* **The problem**:
Output every line of the records from the line containing "Apple devices (205, 2181)" down to the final line as a JSON list of strings, one string per line, with blank lines omitted.

Click-target records:
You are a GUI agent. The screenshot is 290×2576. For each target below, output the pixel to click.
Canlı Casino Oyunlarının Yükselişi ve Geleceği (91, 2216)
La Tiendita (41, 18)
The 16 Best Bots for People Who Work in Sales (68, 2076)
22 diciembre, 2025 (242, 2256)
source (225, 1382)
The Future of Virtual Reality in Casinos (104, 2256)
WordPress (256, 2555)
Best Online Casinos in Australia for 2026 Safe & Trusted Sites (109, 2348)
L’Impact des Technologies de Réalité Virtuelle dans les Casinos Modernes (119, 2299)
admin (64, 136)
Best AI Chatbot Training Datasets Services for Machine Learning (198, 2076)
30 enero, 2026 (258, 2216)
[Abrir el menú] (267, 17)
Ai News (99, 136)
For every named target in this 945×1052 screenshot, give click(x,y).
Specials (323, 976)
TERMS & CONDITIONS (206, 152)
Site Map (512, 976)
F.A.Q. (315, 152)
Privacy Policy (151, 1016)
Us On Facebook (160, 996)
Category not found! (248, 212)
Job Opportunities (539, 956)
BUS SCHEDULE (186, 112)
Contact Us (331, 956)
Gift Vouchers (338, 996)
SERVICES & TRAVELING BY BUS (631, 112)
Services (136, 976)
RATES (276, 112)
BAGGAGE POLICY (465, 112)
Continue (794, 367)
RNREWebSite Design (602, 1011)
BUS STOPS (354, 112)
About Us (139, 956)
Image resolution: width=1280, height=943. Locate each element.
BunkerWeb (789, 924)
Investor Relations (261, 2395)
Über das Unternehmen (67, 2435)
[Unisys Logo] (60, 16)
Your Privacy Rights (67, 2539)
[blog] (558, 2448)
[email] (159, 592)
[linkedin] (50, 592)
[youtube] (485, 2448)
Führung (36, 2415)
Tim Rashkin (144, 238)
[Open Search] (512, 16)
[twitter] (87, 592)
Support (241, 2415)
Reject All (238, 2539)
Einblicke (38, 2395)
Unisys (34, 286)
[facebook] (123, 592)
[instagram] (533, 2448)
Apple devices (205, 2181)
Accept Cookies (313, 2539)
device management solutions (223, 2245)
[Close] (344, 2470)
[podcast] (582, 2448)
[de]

* **Worked solution**:
[
  "Apple devices (205, 2181)",
  "Accept Cookies (313, 2539)",
  "device management solutions (223, 2245)",
  "[Close] (344, 2470)",
  "[podcast] (582, 2448)",
  "[de]"
]